12:58:00 PM by mark *
While eating this weekend my boss began ranting about how every chicken place he goes to has a roasted or grilled chicken sandwich but none of them seem to have a boneless breaded breast sandwich. All the man wants is a fried chicken breast on a slab of bread, no pressed meat, no bones, no fancy broiling. After he ran down a bit he mumbled about some "Alternate Chicken Reality" which amused me. I presume he feels that in some parallel universe there is a happy Dave sucking down fried chicken sandwiches like there is no tomorrow.
12:53:00 PM by mark *
The hospital we work next door to has a "Mobile Rapid Response Unit" shredder van parked out front. Do people really need rapid response shredding? Are the auditors on the way? hmmm...
9:01:00 AM by mark *
Great googly-moogly! Look at this huge list of furry comics! The same site also has a smaller list of non-furry comics but the total that he has is huge. I'm impressed and guilty at the same time because I really want to do more with my comics list.
Sunday, December 02, 2001
11:52:00 PM by mark *
Speaking of golfball animals you can pop over too W3ME: Critters and check a few shots of them from the "spring collection" out. My dad is the coolest. =)
11:33:00 PM by mark *
Ruby gets a heart transplant

Today was sort of a weird day. I wound up sleeping in later than I meant to... mostly thanks to staying up too late killing aliens in Halo. =)

What awakened me finally was a weird "Thwong-thwap" noise. After I didn't hear anything else I started to pull the covers back over my head and then noticed a strange electrical smoke smell. After running around the room smelling things I noticed it was centered around the air vent so I stuck my head out and asked my roommate if he had started the heater (which always burns off dust when first started) or if he was soldering something.
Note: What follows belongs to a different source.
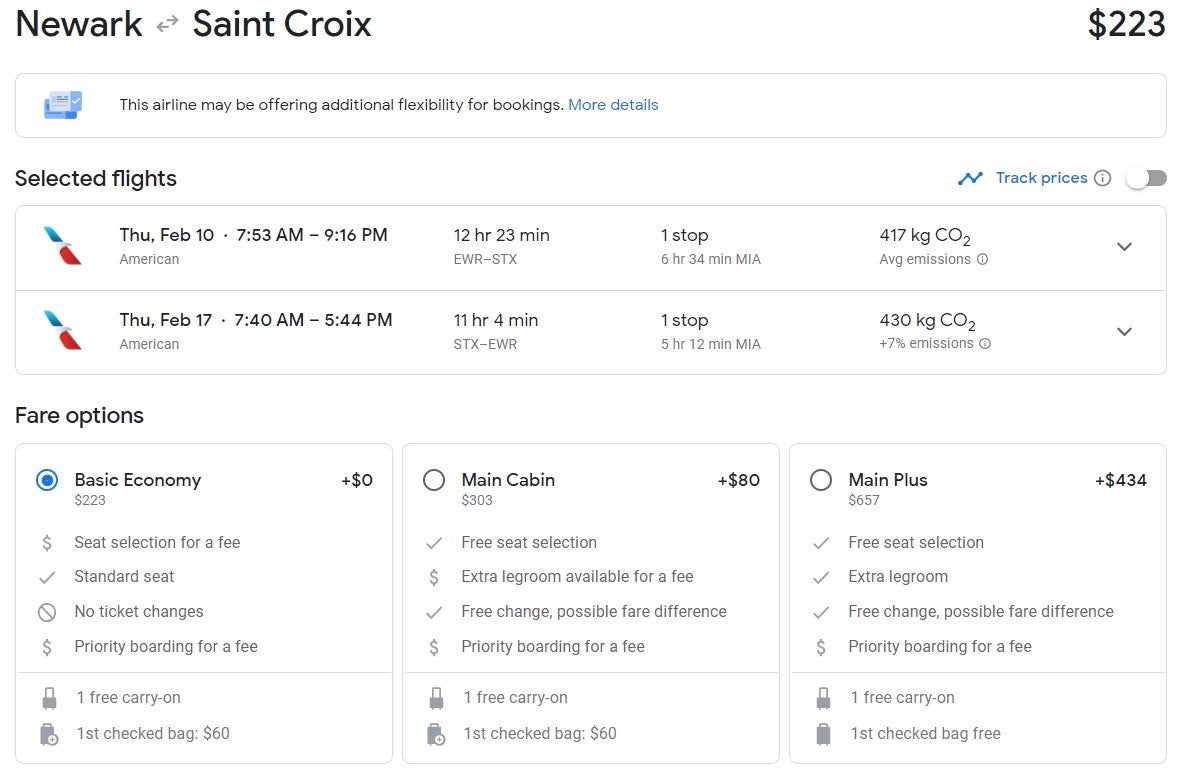Screen dimensions: 1177x775
Task: Click the Track prices info icon
Action: 1102,178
Once he said "Nope" and then pointed out that he didn't smell anthing till I opened the door I got a bit worried. Then, I noticed that my router linux box was turned off. A quick check of the power switch leaves me convinced once I notice it is still in the on position. It seems the magical blue smoke had escaped the power supply when I wasn't looking. *sigh*

So after making a quick run down to my parents to drop off 2,000 golfballs I got a older computer out of storage and spent the evening switching power supplies from case to case. Very sad. Ruby is feeling better now so I can post and check e-mail... aaaahhh.

Oh yeah, I am now yet another day delayed in replacing Emerald with a new yet to be named webserver. I'm pondering Jade as the new name and retiring Emerald since only a reformatted hard-drive will remain of the old machine.